Its executive director Feleti Teo said it was proving extremely difficult to reach a consensus on protecting depleted tuna stocks.

For bigeye tuna the main contention is between longliners, which target adult bigeye tuna, and purse seiners which catch juvenile bigeye tuna, that tend to school with their target species skipjack tuna.

Greenpeace activists prepare to board illegal fishing vessel Shuen De Ching No 888. Photo: Paul Hilton / Greenpeace

This is particularly so when purse seiners set their nets around fish aggregating devices.

Longliners have set catch limits but Feleti Teo says there have been assertions that some countries have not been adhering to them.

Management of the impact of purse seiners on Bigeye is done by banning them from fishing on FADs for several months a year but the effectiveness of this practice is disputed and any increase on banned months has been rejected by small island countries.

A 128kg blue-fin tuna is displayed at Tokyo's Tsukiji fish market. Photo: STR / JIJI PRESS / AFP

With bluefin tuna, the more perilously depeleted of the two stocks, management is exclusively controlled by a sub-group within the Commission called the Northern Committee.

It is made up of countries located above 20 degrees north latitude, essentially Asian member countries, which have been accused of a complete failure to manage the stock.

The Commission itself has come under fire and has been accused of not reining in the distant water fishing nations.
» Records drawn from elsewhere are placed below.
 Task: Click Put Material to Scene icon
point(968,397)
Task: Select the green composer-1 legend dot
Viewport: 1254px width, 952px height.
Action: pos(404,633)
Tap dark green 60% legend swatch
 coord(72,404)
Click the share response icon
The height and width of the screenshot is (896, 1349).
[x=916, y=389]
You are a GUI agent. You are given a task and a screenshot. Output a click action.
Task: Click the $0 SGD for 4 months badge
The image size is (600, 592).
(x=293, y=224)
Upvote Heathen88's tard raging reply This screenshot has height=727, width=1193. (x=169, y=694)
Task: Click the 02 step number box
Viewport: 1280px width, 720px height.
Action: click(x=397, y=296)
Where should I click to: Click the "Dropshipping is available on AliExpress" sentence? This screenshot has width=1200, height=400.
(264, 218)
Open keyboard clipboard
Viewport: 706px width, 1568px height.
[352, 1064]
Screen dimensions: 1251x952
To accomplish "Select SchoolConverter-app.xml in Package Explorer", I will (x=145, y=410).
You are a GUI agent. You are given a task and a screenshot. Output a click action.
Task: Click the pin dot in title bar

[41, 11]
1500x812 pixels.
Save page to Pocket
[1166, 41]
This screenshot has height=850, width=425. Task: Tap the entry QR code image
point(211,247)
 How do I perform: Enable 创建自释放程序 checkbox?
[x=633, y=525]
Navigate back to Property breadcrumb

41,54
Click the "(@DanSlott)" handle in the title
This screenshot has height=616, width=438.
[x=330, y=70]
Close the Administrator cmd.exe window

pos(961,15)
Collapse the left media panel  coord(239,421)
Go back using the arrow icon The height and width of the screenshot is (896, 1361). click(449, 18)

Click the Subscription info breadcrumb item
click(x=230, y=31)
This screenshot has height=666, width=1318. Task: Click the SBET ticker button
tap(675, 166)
Executive director of the Western and Central Pacific Fisheries Commission Feleti Te'o at the opening of its annual meeting in Fiji, December 2016. Photo: Monica Miller

But Feleti Teo says tuna stocks in the region would be in an even worse state with out the Commission.

"If we didn't have the Commission it would be a free-for-all on the high seas but that has changed now. And it will continually change as we strengthen and enhance the management measures on the high seas. But it is a difficult platform to get agreement on. We are dealing with 40 countries with totally diverging interests. So it is not an easy task to get agreement," Feleti Teo said

Mr Teo said the Pacific Tuna Commission has actually done very well when compared to other Tuna Commissions around the world but he conceded there was always room for improvement.

The Western and Central Pacific Fisheries Commission wraps up tomorrow.